The Prices and their attorneys plan a news conference at 12:30 p.m. on the steps of the east courthouse on Calvert Street after their civil lawsuit is filed in Baltimore Circuit Court, said Nancy Hwa, a spokeswoman for the Brady Center in Washington.

Hwa said the lawsuit would name the gun manufacturer, the dealer and others as defendants, but she declined to divulge other details.

Of the lawsuit, John Price said: "We always kind of knew that was something we were going to have to do. My son died.
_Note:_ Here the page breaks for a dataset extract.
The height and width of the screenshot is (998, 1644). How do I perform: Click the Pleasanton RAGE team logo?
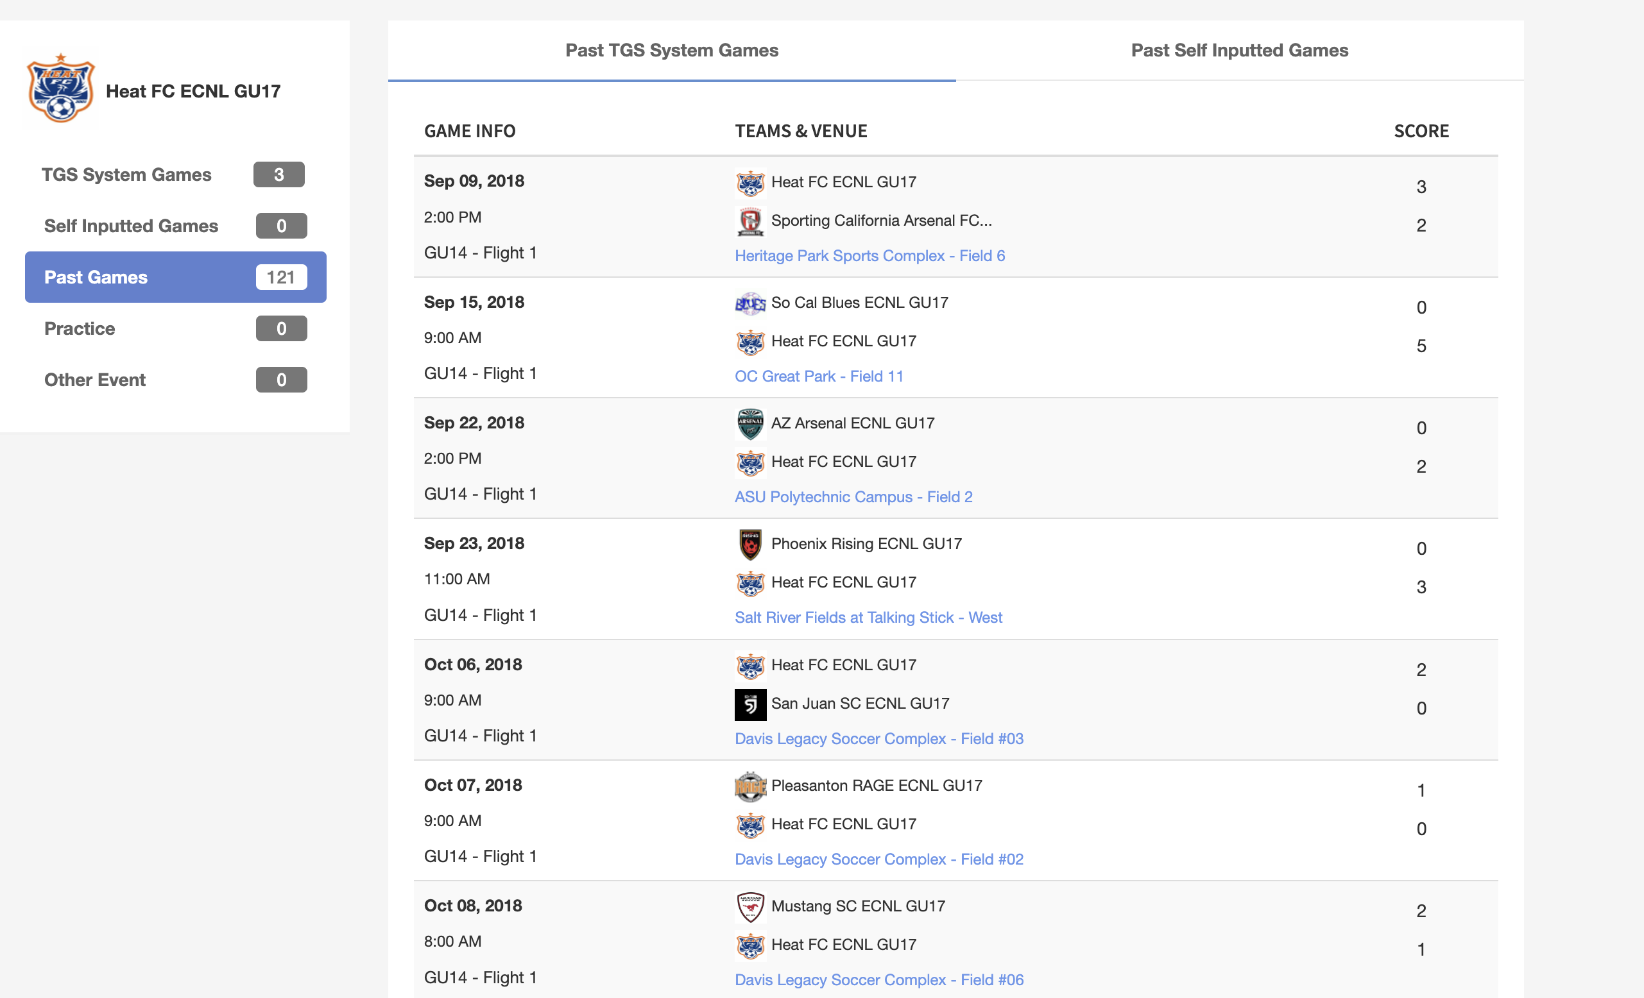tap(750, 787)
He did nothing wrong, and somebody's responsible for my son's death, and the court's going to have to decide who."

It will be three years next month since John Joseph Price was killed by a 9-year-old who found a loaded handgun at a White Marsh townhouse. His mother, Carole Price, said her son intended to visit the younger boy briefly before returning home for dinner. Two younger children were also at the home.

No criminal charges were filed against the family of the boy who pulled the trigger or the gun owner. The townhouse was occupied by a man who had rented a room to the father of one of the children involved in the shooting.
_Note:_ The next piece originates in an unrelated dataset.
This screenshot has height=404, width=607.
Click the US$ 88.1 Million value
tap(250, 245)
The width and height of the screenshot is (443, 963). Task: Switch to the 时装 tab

"Not all the money in the world would compensate for our son. It's not about greed; it's about responsibility," John Price said. "Our goal is to try to recognize and realize that you can do a better job protecting our children.

"My son, when he died, the boy kept saying he didn't know the gun was loaded, but you can put [a device] on to show that there is a bullet in the chamber," he said. "They have measures ... but they have not made guns any safer."
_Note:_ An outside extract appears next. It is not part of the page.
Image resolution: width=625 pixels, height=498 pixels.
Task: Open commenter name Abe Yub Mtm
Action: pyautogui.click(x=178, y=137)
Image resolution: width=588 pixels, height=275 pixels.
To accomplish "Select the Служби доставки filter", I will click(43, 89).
John Joseph, the Prices' eldest child, would have been 16 next month. The couple has two other children, Michael, 11, and Carly, 10.

The family moved to Manchester in Carroll County after the shooting and have immersed themselves in various gun-safety advocacy activities.

Carole Price has been active in the Million Moms March and the national ASK campaign to have parents find out whether there are guns in houses where their children play. She also spoke of her son last year at the Democratic National Convention.

John Price, a BGE lineman, helped to write a gun-safety program for the Carroll County school system that is taught at all levels, from elementary to high school, and has drawn attention from school systems around the country.

In May, Gov. Parris N. Glendening vetoed a bill inspired by the Carroll program that would have required all Maryland schools to develop gun-safety classes. He said he feared as written it could lead to students handling guns. A spokeswoman for state Sen. Barbara A. Hoffman, a Baltimore Democrat, said last week that she plans to introduce a revised bill at the next session of the General Assembly.

The Brady Center changed its name last month from the Center to Prevent Handgun Violence and Handgun Control. It is named after gun-safety advocates James Brady, the former White House press secretary wounded in a 1981 assassination attempt on President Ronald Reagan, and Brady's wife, Sarah.

"We changed our name because people know the Brady name," Hwa said.